╭─ AVAILABLE RECORDS
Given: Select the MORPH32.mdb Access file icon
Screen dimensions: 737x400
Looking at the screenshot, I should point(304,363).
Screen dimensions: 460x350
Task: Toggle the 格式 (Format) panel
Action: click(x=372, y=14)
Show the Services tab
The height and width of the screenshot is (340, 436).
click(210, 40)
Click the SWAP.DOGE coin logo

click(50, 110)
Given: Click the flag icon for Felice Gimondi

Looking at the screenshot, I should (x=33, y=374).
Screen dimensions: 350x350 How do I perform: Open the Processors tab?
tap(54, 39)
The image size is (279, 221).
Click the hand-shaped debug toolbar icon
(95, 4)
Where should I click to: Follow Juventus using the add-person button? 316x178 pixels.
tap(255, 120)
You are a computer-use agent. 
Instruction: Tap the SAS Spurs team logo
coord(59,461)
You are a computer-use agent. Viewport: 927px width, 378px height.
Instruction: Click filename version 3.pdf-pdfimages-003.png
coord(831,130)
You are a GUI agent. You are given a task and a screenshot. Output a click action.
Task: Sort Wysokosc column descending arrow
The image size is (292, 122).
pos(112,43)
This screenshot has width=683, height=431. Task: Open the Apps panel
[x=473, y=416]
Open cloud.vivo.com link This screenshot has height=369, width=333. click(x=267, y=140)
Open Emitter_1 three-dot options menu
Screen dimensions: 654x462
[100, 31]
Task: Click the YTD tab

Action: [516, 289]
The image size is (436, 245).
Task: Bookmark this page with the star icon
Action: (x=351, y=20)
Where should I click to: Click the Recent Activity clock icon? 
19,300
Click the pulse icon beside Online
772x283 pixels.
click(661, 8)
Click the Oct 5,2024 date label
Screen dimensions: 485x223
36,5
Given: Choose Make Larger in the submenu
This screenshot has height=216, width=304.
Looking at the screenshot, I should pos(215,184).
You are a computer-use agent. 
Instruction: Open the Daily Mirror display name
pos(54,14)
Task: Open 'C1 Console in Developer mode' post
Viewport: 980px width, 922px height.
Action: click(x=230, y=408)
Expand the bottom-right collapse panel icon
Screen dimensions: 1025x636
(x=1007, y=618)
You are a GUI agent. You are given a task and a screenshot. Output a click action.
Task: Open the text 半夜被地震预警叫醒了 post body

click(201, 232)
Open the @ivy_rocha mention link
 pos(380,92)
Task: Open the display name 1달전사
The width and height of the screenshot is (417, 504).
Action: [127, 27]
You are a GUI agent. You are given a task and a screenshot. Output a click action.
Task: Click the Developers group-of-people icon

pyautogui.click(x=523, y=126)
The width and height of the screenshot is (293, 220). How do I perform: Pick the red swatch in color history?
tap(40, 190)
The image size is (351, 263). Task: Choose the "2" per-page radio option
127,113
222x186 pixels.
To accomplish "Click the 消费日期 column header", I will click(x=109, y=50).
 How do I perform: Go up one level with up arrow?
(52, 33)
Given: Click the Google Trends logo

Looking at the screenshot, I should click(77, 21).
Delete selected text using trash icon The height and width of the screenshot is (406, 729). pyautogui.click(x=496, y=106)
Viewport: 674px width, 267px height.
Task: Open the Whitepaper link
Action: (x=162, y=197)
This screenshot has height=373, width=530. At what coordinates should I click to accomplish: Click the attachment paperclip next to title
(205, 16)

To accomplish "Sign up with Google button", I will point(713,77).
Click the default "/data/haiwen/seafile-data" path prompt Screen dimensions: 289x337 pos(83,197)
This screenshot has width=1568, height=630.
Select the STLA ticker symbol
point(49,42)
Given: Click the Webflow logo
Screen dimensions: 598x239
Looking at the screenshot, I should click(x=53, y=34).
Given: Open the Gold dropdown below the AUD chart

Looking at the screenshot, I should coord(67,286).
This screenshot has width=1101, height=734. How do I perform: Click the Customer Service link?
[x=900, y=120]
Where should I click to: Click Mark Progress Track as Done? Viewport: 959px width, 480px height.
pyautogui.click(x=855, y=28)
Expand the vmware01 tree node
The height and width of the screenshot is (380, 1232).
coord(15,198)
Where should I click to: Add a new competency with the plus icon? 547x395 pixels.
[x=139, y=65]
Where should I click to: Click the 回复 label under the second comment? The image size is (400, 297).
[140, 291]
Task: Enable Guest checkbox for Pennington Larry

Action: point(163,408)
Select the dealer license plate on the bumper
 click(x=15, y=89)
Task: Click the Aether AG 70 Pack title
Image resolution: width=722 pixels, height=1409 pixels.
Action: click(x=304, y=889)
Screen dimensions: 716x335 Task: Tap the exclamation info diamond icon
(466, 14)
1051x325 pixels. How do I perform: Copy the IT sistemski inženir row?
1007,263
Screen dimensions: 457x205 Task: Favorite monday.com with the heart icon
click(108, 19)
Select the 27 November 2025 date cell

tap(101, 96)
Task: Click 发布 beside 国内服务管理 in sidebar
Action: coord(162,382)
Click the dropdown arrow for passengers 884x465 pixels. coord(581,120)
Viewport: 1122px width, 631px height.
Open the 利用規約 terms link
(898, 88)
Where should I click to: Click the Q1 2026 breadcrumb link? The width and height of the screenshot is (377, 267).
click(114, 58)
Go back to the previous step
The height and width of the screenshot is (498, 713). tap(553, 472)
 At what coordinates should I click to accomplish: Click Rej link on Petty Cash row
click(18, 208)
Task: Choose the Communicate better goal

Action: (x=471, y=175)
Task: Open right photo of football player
╰─
WHAT TO WORK ON = Pull every line containing "will" out of the data above.

ANSWER FOR THE TASK =
To accomplish "Click the 消费日期 column header", I will click(x=109, y=50).
To accomplish "Sign up with Google button", I will point(713,77).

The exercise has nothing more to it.